With her love lost and her heart shattered, Irene made contact with some of the Jews she'd helped to save. The Germans were gone, and the Jews felt free to emerge from hiding, but the Russian occupation weighed heavily. Irene was particularly anxious to see the baby, Roman Haller, who'd been born in the forest, and her eagerness dulled her survival instincts. Just blocks from the Hallers' house, she was arrested by Russian police and interrogated for days about her partisan comrades. Again she escaped, but there was nothing left for her in Poland. If she looked for her family, she would place them in grave danger. In a final irony, her Jewish friends found her a forged transit pass with a Jewish alias, Sonia Sofierstein. With her blond hair dyed black, she took a train to Germany, and in May of 1946, she settled into life at a DP camp near the city of Hessich-Lichtenau. She'd been in the camp more than three years on the day, in the summer of 1949, that William Opdyke arrived to interview the residents.

It was a rabbi in the camp who introduced them. As she remembers: “We had six languages between us but not one in common—except the language of laughter. We could not help chuckling at the predicament we were in. He called across the room to a colleague, and in a few moments we had
another American with us, one who spoke German.” Opdyke asked a few questions but mainly let her talk. As she writes in her memoir: “I left nothing out. I think I wanted to shock him, to tell this well-fed American what a simple Polish girl was capable of. Opdyke had been taking notes, but he finally just put his pen down and stared at me. For a moment, I feared that he did not believe what I had told him. He said something to the interpreter in a gruff voice. ‘Mr. Opdyke says he feels honored to have met you, and that the United States would be proud to have you as a citizen.'” In our conversations with her, Irene embellished the story: “I liked him very much, a man with black hair with lots of silver in it. Tall, very distinguished, that reminded me of my father.” But she says sternly, “there was no romance” at the time. He was married, and he left without giving her an address or a telephone number in America.

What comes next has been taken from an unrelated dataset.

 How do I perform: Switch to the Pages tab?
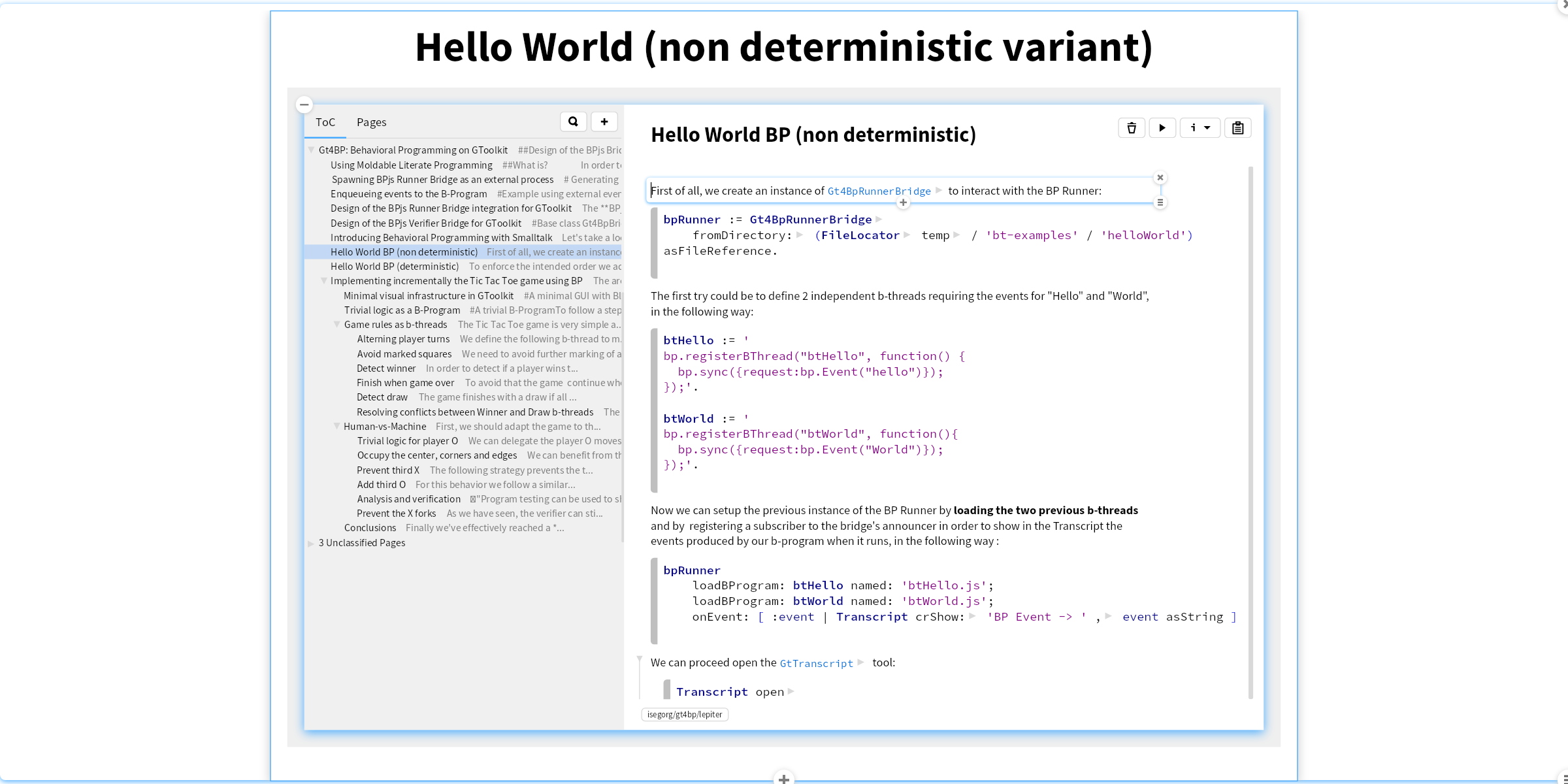pyautogui.click(x=371, y=122)
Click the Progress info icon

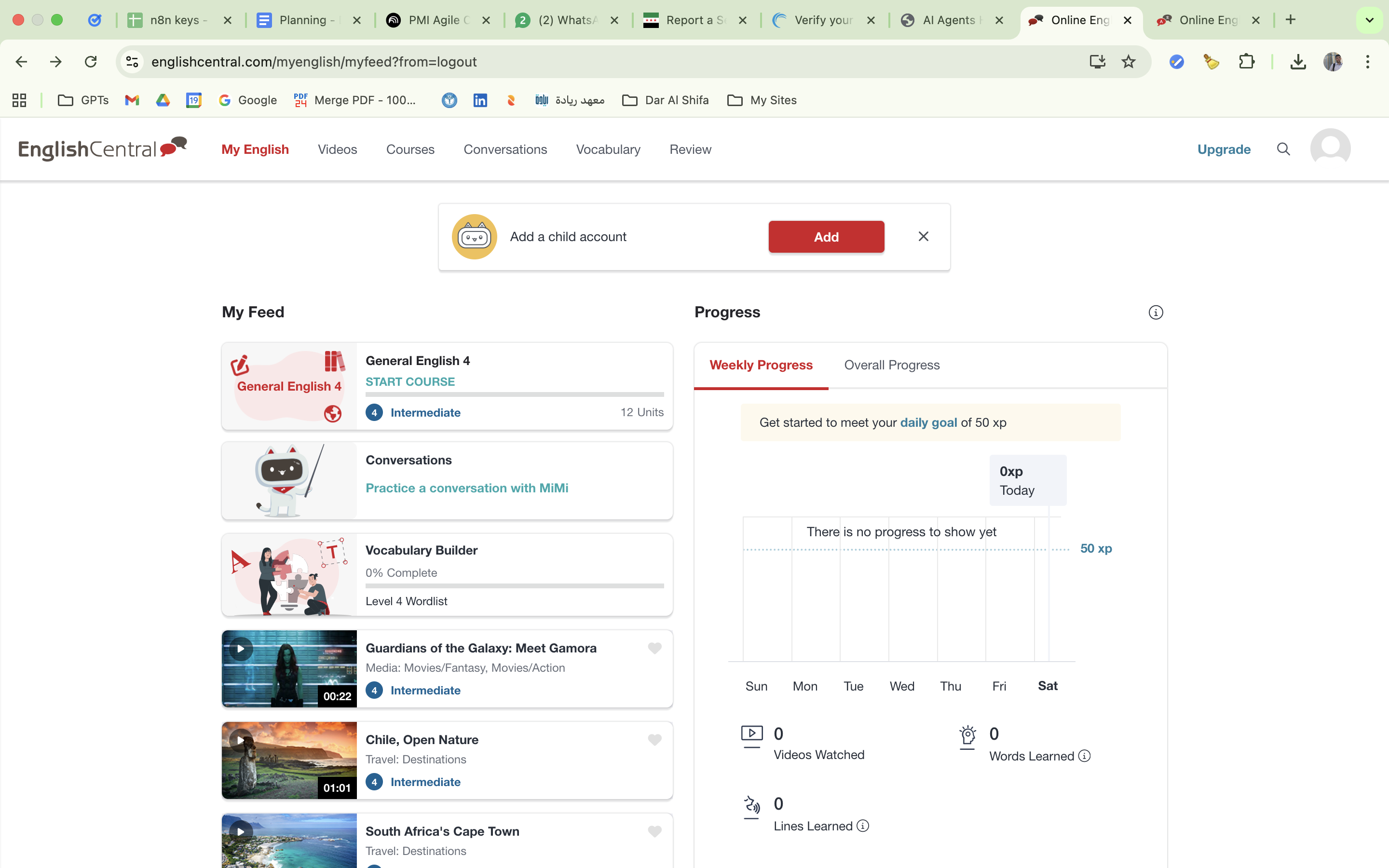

Later that year she arrived in New York aboard the troopship
John Muir,
which was carrying refugees from Europe. The Jewish Resettlement Organization found her a place to live in Brooklyn and a job in a corset factory, but they could not replace what she had lost: “I was alone without money, or family, or marketable skills.” After getting her first wages from the factory, she remembers: “I was so proud of myself—I could earn money!” But she lived quietly, still nursing her emotional wounds. When we asked if she had any social life in those years, Irene replied: “No, no. I was scared of men. I didn't want to have anything to do with men.” She deliberately dressed to hide her beauty, in drab dark clothes, without any makeup. Still, one day when she was heading for work, a group of young men whistled at her. “In Poland, they do that for prostitutes, and when I came to the factory, I was so upset,” she says. “I asked the other girls, ‘Why did they do that to me?'” But she got a quick, amused reply: “In America, when they
stop
doing that you're in trouble.”

After several years in the corset factory, Irene met Ruth
Altman, a Jewish dressmaker originally from Poland. Ruth hired Irene for her business and the two women became friends and roommates. They went to movies and plays together, and the chill that had gripped Irene's heart for so long began to thaw. “I was already six years in the United States and I quieted down,” she remembers. “I started having dreams. I wanted a normal life.” Then one day Ruth sent her on an errand, and Bill Opdyke sat down at her table. During lunch, he explained to her that his wife had died, and as they were finishing, he asked, “May I call you?” Irene's English was still so poor she had trouble explaining to him where she lived, but he figured it out. On their first date they went to a nightclub and everybody else was laughing at the jokes. Irene didn't get most of them, but apparently it didn't matter. They danced instead—“he was a wonderful dancer and played the piano beautifully”—and she went home and prayed that he would call her again. He did, and when he proposed six weeks later, Irene remembers: “I was ready to accept. I was a woman, I wanted a child.”